**THE TASK:** Filter the records for "button" and keep each line that has it.

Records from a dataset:
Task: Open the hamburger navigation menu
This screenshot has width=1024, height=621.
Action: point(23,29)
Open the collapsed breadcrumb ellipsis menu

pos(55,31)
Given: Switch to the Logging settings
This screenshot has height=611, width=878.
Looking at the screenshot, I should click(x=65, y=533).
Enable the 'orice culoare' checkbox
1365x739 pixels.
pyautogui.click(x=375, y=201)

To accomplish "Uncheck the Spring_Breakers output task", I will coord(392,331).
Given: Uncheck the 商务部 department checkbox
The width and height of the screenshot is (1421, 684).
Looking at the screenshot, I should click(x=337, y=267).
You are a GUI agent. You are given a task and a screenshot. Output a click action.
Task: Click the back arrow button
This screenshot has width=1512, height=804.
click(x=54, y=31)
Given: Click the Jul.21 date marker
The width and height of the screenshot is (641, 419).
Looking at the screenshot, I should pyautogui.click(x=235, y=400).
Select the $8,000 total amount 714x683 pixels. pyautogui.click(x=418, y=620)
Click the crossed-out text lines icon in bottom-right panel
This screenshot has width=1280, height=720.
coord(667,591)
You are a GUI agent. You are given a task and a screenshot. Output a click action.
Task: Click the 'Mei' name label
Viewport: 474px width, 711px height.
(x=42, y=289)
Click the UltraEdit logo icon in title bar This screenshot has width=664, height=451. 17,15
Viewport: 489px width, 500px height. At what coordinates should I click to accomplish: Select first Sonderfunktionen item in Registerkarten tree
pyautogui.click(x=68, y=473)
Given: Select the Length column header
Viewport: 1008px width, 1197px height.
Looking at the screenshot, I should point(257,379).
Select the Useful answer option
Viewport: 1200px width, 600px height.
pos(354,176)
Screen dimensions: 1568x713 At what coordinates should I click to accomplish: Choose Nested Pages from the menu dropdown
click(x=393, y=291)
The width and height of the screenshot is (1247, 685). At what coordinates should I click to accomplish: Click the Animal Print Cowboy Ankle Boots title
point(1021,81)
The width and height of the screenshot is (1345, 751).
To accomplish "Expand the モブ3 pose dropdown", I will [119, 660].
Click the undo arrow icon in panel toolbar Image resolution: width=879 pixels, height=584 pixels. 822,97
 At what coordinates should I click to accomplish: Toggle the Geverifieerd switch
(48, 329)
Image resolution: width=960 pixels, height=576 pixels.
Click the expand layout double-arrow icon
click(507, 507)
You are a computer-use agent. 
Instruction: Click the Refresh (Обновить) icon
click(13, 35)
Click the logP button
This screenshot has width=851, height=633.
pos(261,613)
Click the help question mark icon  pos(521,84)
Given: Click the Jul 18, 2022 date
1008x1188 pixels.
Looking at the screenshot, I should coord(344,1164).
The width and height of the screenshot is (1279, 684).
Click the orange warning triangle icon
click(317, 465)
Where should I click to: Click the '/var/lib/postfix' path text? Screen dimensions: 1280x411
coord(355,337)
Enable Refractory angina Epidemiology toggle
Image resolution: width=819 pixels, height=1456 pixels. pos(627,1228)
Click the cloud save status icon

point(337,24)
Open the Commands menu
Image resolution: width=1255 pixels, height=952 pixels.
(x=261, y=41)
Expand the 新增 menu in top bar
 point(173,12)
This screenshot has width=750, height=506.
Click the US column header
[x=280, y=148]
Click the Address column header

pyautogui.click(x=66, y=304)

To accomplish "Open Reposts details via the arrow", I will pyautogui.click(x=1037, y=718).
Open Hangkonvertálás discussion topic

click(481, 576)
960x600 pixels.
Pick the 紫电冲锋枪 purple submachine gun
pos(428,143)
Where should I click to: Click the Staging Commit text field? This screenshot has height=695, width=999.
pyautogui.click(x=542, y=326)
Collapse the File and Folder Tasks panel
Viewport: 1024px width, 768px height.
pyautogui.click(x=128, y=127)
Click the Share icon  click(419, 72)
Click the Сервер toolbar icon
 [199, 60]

**RESULT:**
Task: Click the back arrow button
Click the logP button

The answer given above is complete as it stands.